Lettre ouverte à l’Union européenne au sujet de la situation des migrants sub-Sahariens au Maroc
M. le président de la Commission européenne, José Manuel Barroso;
M. le président du Parlement européen, Martin Schultz;
Mme. la Haute-représentante de l’Union européenne, Catherine Ashton;
Mme. le commissaire européen à la Justice, aux droits fondamentaux et à la citoyenneté, Viviane Reding;
Mme. le commissaire européen aux affaires intérieures, Cecilia Malmström;
M. le commissaire européen à la politique européenne de voisinage, Stefan Füle;
M. le parlementaire européen Pier Antonio Panzeri, président de la Délégation Maghreb du Parlement européen;
Son Excellence l’ambassadeur Eneko Landaburu, chef de la Délégation de l’Union européenne au Maroc;L’Union européenne, que vous représentez tous à un titre ou à un autre, s’est vue décerner le prix Nobel de la paix 2012. Nous vous en félicitons.
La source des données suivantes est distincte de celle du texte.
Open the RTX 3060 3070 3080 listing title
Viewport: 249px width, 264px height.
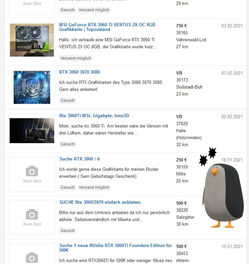tap(79, 72)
Il vous appartient d’en rester digne.
Depuis une vingtaine d’années, suite à la mise en place du système Schengen de contrôle des frontières extérieures de l’Union européenne, vos institutions font peser une pression croissante sur des pays du sud de la méditerranée comme le Maroc pour qu’ils vous aident à empêcher l’immigration vers l’Europe. Vos pressions insistantes ont ainsi abouti à l’adoption de la loi n° 02-03 relative à l’entrée et au séjour des étrangers au Maroc, largement reconnue comme non-conforme aux standards internationaux et notamment la Convention internationale sur la protection des droits de tous les travailleurs migrants et des membres de leur famille (que vos Etats membres n’ont pas jugé bon de ratifier…) et la Convention de 1951 relative au statut des réfugiés. Si vos efforts en vue de faire signer par le Maroc un accord de réadmission n’ont pas encore abouti, vous avez tout de même financé à coup de dizaines de millions d’euros un projet de contrôle frontalier au Maroc, qui comprenait notamment la construction de casernes et la fourniture d’équipements destinés aux organes de sécurité marocains assurant le contrôle des frontières maroco-espagnoles. Vous avez également financé la construction de barrières entourant les enclaves espagnoles en territoire marocain – et les événements meurtriers de Sebta le 29 septembre 2005 ont illustré de manière très concrète la face obscure de votre politique migratoire.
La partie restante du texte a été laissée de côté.